◆ **EXCERPTED TEXT**
------

A linear relationship was obtained for the qPCR format of the revised LDA against 8E5 cell DNA over a range of 10e1–10e7 input copies of HIV-1. This format of the assay was capable of reproducibly detecting the equivalent of a single infected cell (Fig. 2b, c; Table 3).
Evaluation of the performance of the RT-qPCR format of the revised LDA showed good linearity, accuracy, and precision over a range of 100 to 5 × 10e6 copies of HIV-1 RNA/ml (R2 of 0.91) when evaluated on the AcroMetrix HIV-1 linearity panel (ThermoFisher Scientific) (Fig. 2b, c). The lower limit of detection (LLOD) was determined by probit regression on serial dilutions of EDTA plasma spiked with an HIV-1 AcroMetrix quantification standard near the cut-off level of the assay. The LLOD was found to be 88 copies/ml at the 95% level and 17 copies/ml at 50% (Fig. 2d).
Intra-assay and inter-assay reproducibility and precision
The precision of the assay was evaluated on serial dilutions of lysates of 8E5 cells testing over 15 replicates at 300,000 to 30 cell equivalents, and 30 replicates at 3 cell equivalents. Excellent reproducibility was observed at all dilutions, with the inter-assay coefficient of variation (CV) ranging from 1.9 to 5.8% and a CV of 3.1% at the 3 input copy level. Intra-assay variability comparing results obtained on different days was 3.7 ± 2.5% (Table 3).
Assay specificity for HIV-1
The assay was highly specific as demonstrated by a lack of signal in EDTA plasma from 10 uninfected donors (Biological Specialty Corporation) and a lack of reactivity with plasma from individuals infected with Influenza, Parainfluenza, RSV, Adenovirus, Human Metapneumovirus, Coronavirus, HBV, HCV, EBV, HSV-1, CMV, VZV, Parvovirus, HIV-2A and HIV-2B (Table 4).

------

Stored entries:
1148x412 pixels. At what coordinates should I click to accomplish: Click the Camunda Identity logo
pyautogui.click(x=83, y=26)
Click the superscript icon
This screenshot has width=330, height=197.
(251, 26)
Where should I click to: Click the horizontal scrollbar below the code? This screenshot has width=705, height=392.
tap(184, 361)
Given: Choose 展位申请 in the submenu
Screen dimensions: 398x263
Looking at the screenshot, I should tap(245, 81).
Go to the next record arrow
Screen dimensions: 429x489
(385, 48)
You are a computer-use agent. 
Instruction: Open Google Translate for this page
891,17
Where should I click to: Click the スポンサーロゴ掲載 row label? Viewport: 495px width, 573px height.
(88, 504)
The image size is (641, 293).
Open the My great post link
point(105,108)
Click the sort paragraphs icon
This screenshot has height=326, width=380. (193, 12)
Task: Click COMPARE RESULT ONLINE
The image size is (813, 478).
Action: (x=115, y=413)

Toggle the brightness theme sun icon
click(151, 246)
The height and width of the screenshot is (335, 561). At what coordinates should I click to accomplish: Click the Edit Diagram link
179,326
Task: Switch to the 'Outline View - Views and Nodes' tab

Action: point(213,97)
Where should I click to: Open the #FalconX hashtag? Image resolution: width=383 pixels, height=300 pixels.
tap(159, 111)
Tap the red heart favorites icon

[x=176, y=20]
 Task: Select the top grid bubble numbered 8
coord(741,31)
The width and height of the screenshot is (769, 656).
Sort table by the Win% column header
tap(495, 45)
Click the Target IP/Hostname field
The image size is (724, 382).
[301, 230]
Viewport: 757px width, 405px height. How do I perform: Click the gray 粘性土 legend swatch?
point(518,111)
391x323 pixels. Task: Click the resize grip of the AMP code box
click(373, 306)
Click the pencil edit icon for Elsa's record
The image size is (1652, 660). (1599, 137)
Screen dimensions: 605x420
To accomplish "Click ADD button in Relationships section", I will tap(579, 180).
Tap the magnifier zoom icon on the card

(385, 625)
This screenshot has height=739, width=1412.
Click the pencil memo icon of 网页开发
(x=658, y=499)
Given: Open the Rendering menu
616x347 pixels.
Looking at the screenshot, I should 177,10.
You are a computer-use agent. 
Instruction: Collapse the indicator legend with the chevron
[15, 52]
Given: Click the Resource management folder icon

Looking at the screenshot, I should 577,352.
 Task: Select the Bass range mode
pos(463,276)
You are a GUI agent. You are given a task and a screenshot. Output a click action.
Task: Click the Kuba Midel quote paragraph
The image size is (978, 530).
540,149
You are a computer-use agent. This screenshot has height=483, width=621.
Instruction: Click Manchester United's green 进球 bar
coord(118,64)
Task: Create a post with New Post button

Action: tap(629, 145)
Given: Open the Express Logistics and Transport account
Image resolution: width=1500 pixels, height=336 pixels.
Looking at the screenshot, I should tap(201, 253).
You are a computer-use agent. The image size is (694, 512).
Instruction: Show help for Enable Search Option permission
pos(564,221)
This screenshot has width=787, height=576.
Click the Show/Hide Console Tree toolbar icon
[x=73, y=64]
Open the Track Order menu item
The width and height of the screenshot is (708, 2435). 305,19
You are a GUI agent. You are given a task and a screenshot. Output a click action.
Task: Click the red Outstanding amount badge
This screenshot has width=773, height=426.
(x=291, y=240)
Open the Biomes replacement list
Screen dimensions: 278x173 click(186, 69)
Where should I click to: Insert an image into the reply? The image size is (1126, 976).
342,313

------

◆ **TASKS**
a. In the assay evaluation text, copy the passage between "A linear relationship" and "c; Table 3).", inclusive, and substitute "consistently" for "reproducibly".
b. Answer these from the assay evaluation text:
(i) What was the lower limit of detection at the 95% level?
(ii) EDTA plasma from how many uninfected donors showed no signal?
(iii) How many replicates were tested at 3 cell equivalents?
c. In the assay evaluation text, turn the paragraph beginning "The precision of the assay was evaluated" into a short bulleted list that keeps its main facts.

◆ **REPLIES**
a.
A linear relationship was obtained for the qPCR format of the revised LDA against 8E5 cell DNA over a range of 10e1–10e7 input copies of HIV-1. This format of the assay was capable of consistently detecting the equivalent of a single infected cell (Fig. 2b, c; Table 3).

b.
(i) 88 copies/ml
(ii) 10
(iii) 30

c.
- Precision was tested on serial dilutions of 8E5 cell lysates: 15 replicates at 300,000 to 30 cell equivalents and 30 replicates at 3 cell equivalents.
- Reproducibility was excellent at all dilutions, with inter-assay CV of 1.9 to 5.8% and a CV of 3.1% at the 3 input copy level.
- Intra-assay variability across different days was 3.7 ± 2.5% (Table 3).